Dubai program has Arab outfits thinking locally

Film Connection gives works-in-progress a push

Complete Dubai fest coverage

DUBAI -- In only its second year, the Dubai Film Connection appears to be gaining momentum in its drive to introduce Arab filmmakers to film funds, sales companies and distributors from around the world.

The arrival of two new DFC sponsors -- Desert Door Prods. from Kuwait and Bahrain Film Production -- signals growing interest among Arabs to support the would-be local heroes of cinema who are trying to turn their works-in-progress into finished films.

Perhaps this is natural considering DFC organizer and DIFF Industry Office head Jane Williams' short but successful track record.

The Sundance Film Festival recently selected Palestinian director Cherien Dabis' 2007 DFC film "Amreeka," and Disney has embarked on its first film in Arabic, "The Last of the Storytellers," which Lebanese director and DFC veteran Chadi Zeineddine pitched at DIFF in 2006.

"Jane and DFC have been very clever bringing big international names to Dubai who used to come and say, 'Oh, we know what you Arabs need,' " Zeineddine said. "By showing these visitors a good time and introducing them to those of us with real stories to tell, they now end up staying to do business."

The international players arriving as DFC guests as the fifth annual Dubai International Film Festival began Thursday included such sales companies as Fortissimo Films, Celluloid Dreams and Match Factory, agents including Bryan Besser and Elia Infanscelli-Smith from Endeavor, and producers like Danny Glover, whose company has exhibited active interest in Arab cinema with its backing of "Salt of the Sea." Also participating again are the Producers Network from the Cannes Film Market and ARTE of France.

For Amsterdam-based Williams, the process of getting an Arab filmmaker into a deal begins in May when she accepted 108 proposals from 25 countries and 108 directors, all Arab or of Arab descent.

"Producers can be from anywhere," she said. "This year, it's important to note that our reach has grown.
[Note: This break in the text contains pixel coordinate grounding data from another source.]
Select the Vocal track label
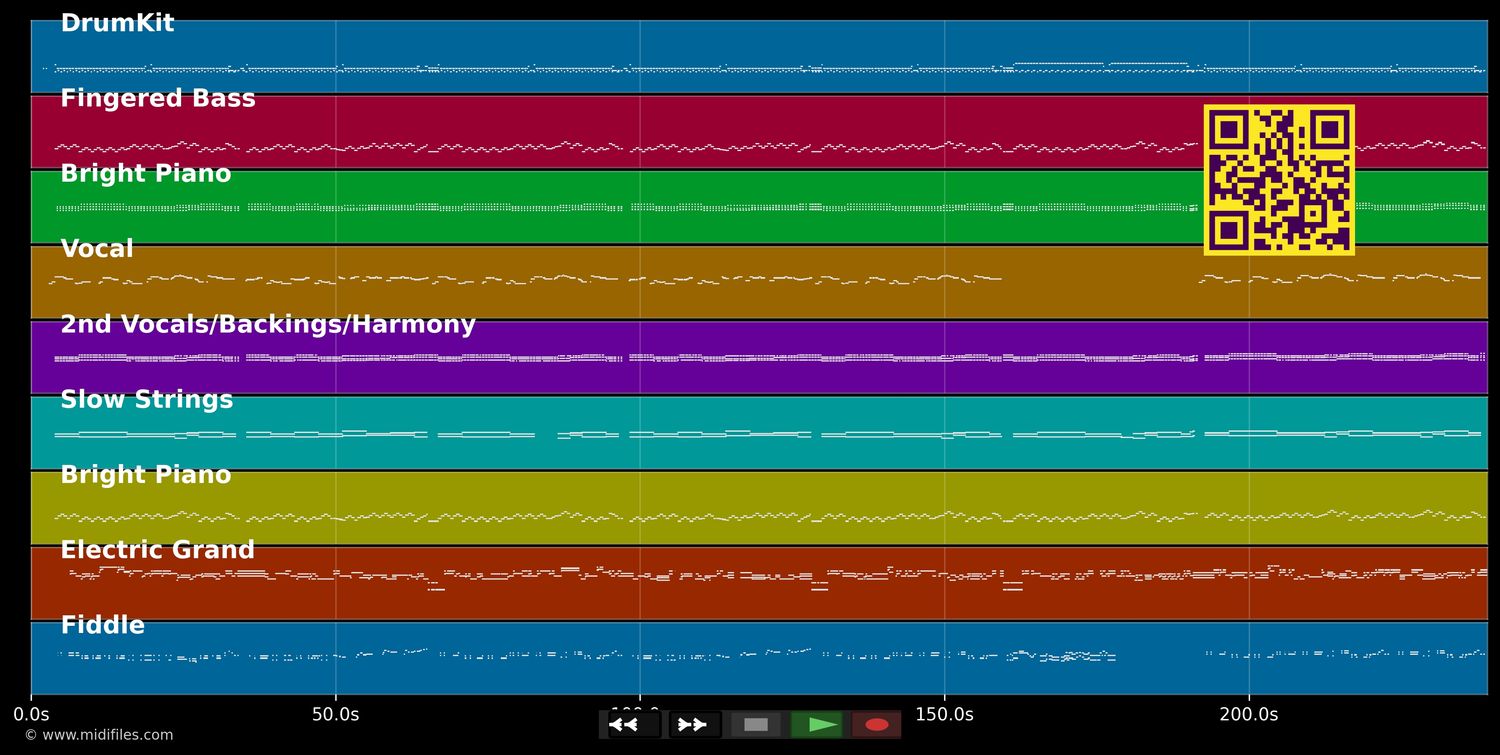The width and height of the screenshot is (1500, 755). click(x=97, y=249)
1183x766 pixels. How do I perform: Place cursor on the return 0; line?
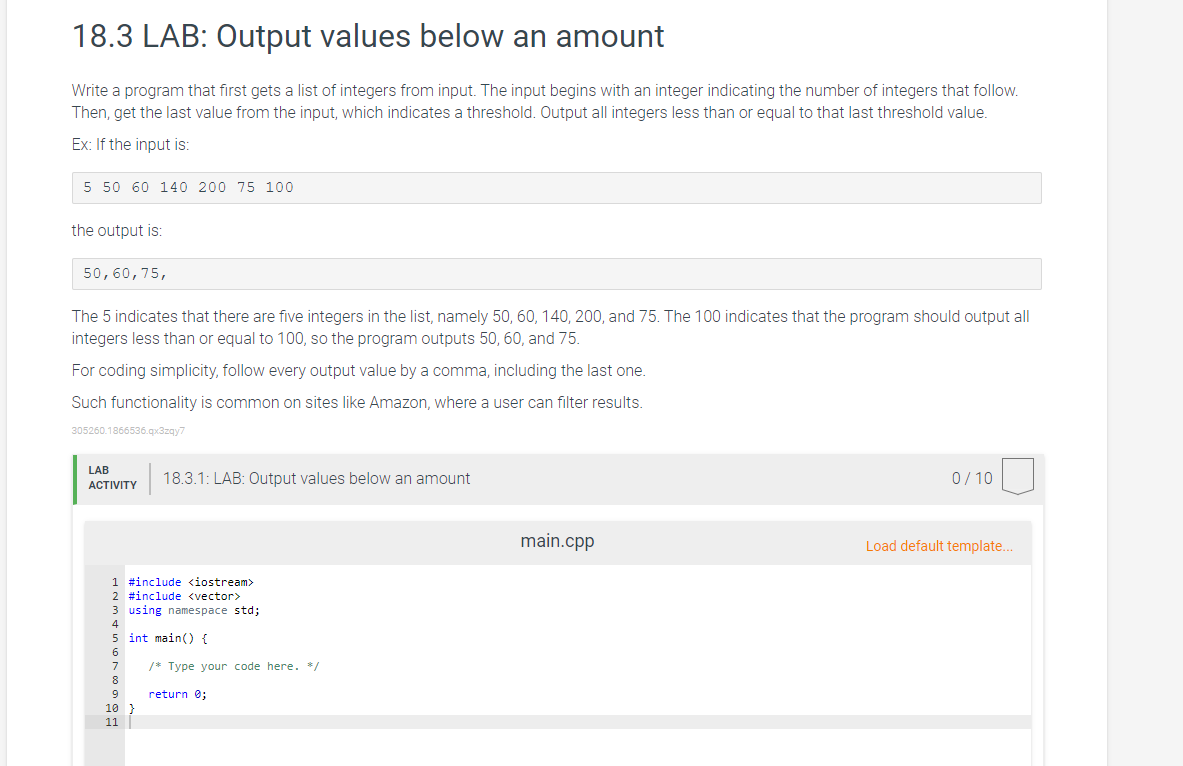tap(178, 693)
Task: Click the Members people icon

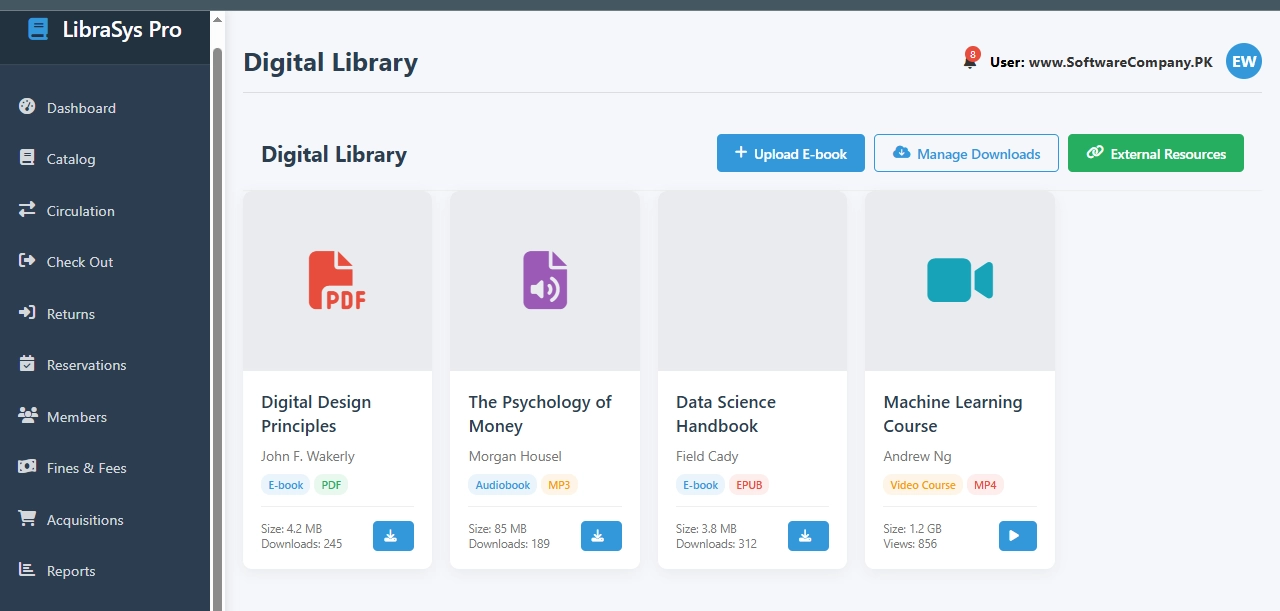Action: coord(26,416)
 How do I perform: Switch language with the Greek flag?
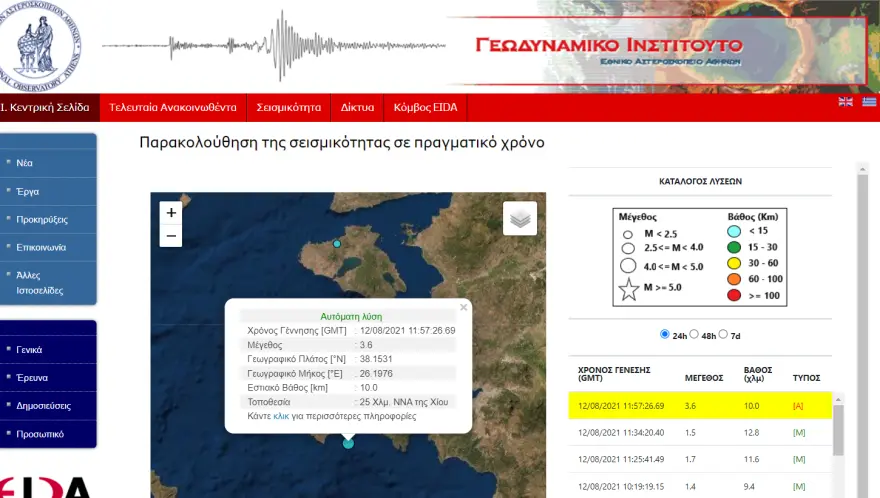tap(868, 102)
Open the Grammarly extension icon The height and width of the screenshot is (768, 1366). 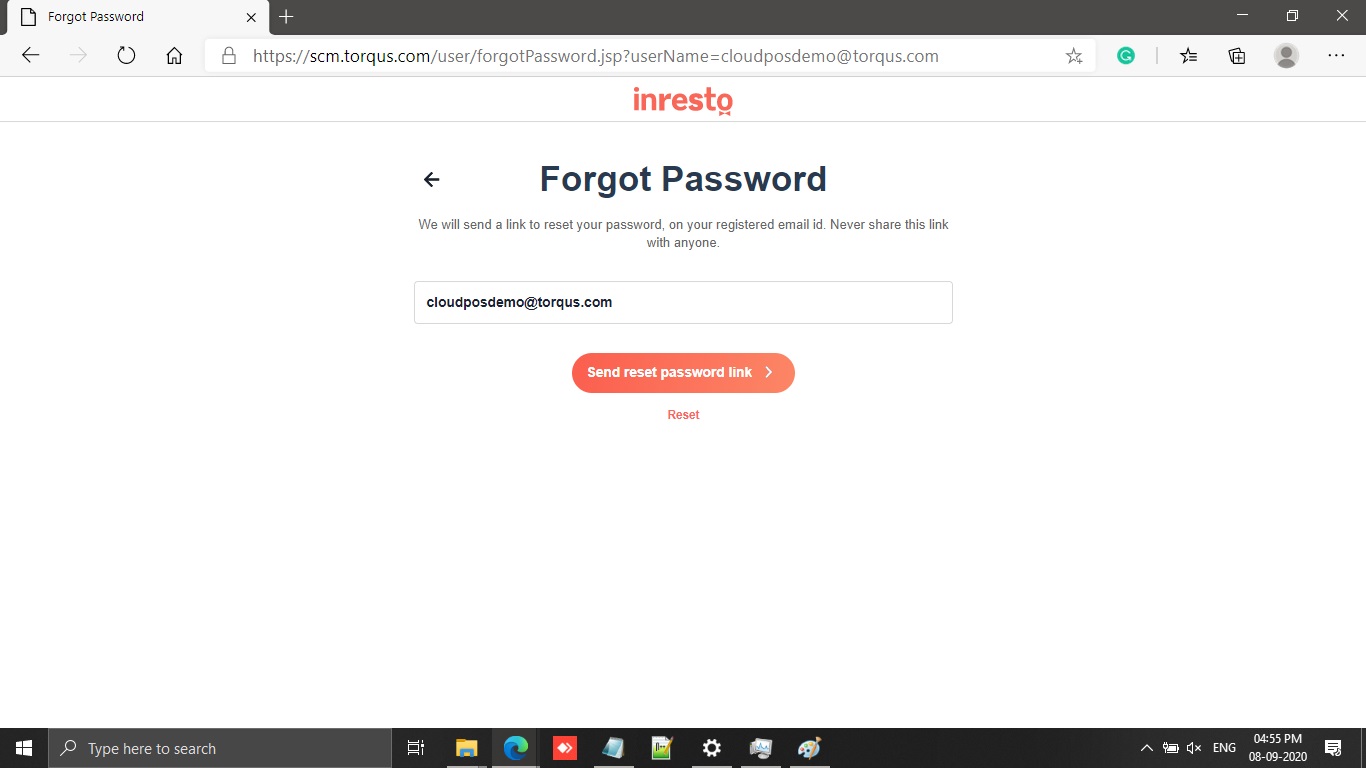(1126, 56)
We've seen a rise in submissions from the Magreb region of Algeria, Morocco and Tunisia."

By October, Williams and DIFF managing director Shivani Pandya had chosen the 21 finalists for 2008 with help from their six-member selection committee, including Antoine Khalife of Unifrance.

The chosen projects were advertised on the DFC Web site, and Williams and her team set up meetings for the directors and producers well in advance of the festival's start.

"It's sort of a CineMart," she said, referring to the Rotterdam Film Festival's long-standing project matching service. "We do everything for the filmmakers so that, at a series of social events at the festival, they can relax and meet everybody."

Zeineddine's 2008 DFC project "Barbershop Trinity," produced by L.A.-based Oulid Mass, is a tragicomedy about three grown sons of a Palestinian Christian barber who struggle to balance their own dreams with the legacy of their father upon his death.

"I am so passionate about my work and Dubai is the best place for me to come to convey that passion," Zeineddine said.

The 21 films chosen will vie for three DIFF-sponsored awards of $25,000 each (formerly $15,000 each), a new $25,000 prize from Desert Door, a €6,000 ($7,944) prize from ARTE in France and a new work-in-progress prize from Bahrain Film Production of $10,000.